Abstract

Image Correlation Spectroscopy (ICS) (Wiseman, Cold Spring Harb. Protoc. 2015) based techniques are quantitative tools for assessing the concentration and dynamics of proteins diffusing in living cells. A wide variety of these methods (ICS, ICCS, RICS, kICS etc.) is applicable to commercial laser scanning microscopes in order to investigate subcellular biophysical properties, for instance the study of protein mobility within the nucleus of eukaryotic cells. Although powerful, these techniques may fail to retrieve a correct value when analyzing inhomogeneous samples, given that no further assumption is made on the specific nature of the inhomogeneity.

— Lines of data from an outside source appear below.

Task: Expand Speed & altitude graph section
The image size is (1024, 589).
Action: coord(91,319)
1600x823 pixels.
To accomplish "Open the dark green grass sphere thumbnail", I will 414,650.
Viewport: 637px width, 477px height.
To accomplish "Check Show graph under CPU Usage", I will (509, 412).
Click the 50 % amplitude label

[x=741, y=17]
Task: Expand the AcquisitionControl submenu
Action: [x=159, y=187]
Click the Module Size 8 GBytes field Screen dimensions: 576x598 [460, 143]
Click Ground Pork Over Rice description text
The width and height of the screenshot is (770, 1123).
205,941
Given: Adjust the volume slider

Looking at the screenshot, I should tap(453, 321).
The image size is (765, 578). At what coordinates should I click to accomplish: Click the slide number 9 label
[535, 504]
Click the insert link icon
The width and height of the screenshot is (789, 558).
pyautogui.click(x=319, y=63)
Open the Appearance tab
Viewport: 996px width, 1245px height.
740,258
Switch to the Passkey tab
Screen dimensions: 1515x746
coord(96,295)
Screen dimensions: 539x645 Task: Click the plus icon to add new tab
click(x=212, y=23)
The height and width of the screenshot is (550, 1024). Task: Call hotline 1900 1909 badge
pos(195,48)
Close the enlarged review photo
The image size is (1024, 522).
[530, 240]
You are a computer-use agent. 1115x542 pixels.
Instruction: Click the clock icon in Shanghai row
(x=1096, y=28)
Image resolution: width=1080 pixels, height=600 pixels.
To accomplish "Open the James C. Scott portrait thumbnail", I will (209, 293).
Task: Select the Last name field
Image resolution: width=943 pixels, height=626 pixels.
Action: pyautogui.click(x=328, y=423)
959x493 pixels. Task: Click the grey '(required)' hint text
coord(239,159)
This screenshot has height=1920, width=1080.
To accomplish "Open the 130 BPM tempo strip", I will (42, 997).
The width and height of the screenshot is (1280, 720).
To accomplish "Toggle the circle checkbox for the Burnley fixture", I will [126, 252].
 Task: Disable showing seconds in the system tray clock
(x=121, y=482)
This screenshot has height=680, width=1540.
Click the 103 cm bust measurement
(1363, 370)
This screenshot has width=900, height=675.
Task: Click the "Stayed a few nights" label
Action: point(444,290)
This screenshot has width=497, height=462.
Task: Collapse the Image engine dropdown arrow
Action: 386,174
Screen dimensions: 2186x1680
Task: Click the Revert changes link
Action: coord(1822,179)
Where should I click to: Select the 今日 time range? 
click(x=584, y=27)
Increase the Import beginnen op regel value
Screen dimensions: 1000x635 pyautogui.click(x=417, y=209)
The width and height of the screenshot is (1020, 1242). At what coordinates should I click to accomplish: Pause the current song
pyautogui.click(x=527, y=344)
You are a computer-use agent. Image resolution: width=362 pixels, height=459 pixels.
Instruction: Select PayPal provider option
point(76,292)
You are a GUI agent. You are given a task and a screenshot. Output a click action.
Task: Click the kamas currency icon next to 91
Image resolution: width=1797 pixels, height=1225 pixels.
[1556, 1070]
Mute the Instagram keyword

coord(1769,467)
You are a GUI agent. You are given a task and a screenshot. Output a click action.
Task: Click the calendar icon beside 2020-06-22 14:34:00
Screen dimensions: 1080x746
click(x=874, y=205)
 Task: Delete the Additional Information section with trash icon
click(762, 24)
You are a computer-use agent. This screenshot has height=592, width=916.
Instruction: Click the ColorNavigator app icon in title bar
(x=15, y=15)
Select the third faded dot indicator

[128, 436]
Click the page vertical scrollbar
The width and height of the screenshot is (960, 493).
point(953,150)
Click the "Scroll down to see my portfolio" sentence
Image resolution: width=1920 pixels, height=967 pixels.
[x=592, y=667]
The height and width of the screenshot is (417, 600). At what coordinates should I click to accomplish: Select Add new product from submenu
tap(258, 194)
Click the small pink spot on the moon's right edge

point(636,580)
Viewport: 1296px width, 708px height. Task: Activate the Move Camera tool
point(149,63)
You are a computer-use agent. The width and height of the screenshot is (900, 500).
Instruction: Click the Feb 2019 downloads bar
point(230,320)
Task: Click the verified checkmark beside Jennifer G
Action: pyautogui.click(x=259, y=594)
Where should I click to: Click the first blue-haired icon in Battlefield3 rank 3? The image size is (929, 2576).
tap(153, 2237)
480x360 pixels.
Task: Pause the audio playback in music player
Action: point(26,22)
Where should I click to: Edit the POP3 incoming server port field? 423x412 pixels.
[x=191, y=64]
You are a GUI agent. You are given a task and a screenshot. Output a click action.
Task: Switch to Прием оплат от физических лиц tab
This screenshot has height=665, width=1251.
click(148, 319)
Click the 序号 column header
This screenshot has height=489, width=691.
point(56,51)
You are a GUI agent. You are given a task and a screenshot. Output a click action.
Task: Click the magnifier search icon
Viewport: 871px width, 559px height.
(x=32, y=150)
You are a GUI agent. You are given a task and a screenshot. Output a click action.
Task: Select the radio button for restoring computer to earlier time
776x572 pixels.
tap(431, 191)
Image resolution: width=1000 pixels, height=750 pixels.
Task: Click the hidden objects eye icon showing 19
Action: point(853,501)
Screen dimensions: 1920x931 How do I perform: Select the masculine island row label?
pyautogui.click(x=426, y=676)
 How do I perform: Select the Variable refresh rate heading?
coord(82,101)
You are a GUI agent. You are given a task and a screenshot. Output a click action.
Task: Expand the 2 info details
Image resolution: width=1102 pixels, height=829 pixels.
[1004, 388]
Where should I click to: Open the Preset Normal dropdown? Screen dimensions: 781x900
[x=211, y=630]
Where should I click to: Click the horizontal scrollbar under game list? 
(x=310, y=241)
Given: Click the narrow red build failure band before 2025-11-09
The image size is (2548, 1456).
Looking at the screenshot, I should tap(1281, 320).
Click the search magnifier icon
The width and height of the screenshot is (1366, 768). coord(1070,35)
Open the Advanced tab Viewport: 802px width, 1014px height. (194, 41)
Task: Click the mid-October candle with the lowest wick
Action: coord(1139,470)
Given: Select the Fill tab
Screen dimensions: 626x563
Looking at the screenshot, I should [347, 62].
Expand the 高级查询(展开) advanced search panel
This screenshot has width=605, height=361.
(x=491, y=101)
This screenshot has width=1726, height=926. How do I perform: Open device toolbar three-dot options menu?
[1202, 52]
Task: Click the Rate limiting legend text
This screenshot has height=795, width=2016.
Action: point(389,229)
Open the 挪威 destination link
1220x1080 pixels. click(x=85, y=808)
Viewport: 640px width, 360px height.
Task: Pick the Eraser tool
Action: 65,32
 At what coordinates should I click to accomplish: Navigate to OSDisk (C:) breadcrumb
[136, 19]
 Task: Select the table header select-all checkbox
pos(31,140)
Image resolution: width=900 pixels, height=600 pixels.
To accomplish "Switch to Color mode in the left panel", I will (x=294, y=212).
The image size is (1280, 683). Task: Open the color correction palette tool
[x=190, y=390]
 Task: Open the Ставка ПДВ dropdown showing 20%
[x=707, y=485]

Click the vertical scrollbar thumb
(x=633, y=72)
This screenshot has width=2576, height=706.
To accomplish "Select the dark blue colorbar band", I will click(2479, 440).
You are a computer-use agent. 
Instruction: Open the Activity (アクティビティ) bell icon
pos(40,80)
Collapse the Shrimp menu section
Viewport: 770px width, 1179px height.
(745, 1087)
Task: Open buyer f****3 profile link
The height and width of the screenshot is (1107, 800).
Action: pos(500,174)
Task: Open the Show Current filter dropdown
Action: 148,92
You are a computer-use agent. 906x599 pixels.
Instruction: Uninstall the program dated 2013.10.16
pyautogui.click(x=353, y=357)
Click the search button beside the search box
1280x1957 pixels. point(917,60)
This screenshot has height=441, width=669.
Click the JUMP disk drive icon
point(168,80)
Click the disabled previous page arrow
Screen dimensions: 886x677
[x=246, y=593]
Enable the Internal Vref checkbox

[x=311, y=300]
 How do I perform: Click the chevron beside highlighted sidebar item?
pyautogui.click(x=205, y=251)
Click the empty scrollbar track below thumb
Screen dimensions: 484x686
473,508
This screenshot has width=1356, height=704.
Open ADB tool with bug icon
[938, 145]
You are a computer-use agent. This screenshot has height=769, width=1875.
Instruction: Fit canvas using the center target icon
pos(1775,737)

Being the cell an intrinsically heterogeneous system, a prescreening method for the characterization of the heterogeneity of the system will increase the reliability of ICS techniques for cellular applications.In this respect, we recently introduced a method, based on the phasor analysis of local ICS (PLICS), for extending ICS to heterogeneous systems without the need of a priori assumptions (Scipioni et al., Biophys. J. 2016). The phasor approach, originally developed for the identification of components in fluorescence-lifetime imaging (Digman et al., Biophys. J. 2008), is used within the PLICS algorithm for the analysis of local spatial correlation functions as a fast and unbiased alternative to the fitting procedure. Here we present application of the PLICS concept to Raster Image Correlation Spectroscopy (RICS) (Digman et al., Biophys. J. 2005) for obtaining a map of intra-nuclear diffusion of expressed EGFP in living HeLa cells. The PLICS approach is used to provide a segmentation of the image into sub-regions with homogeneous diffusion coefficient, that is successively quantified by applying Arbitrary Regions Image Correlation Spectroscopy (ARICS) (Hendrix et al., Biophys. J. 2016),a state of the art technique developed for extending the ICS analysis to non-rectangular regions.We believe that PLICS could become a widely used prescreening approach, applicable to several kinds of ICS techniques, for addressing the heterogeneity of a dataset prior to the application of the technique. Furthermore, if the statistics is significant, PLICS is capable of providing an exhaustive mapping over the entire dataset of the property we are willing to measure.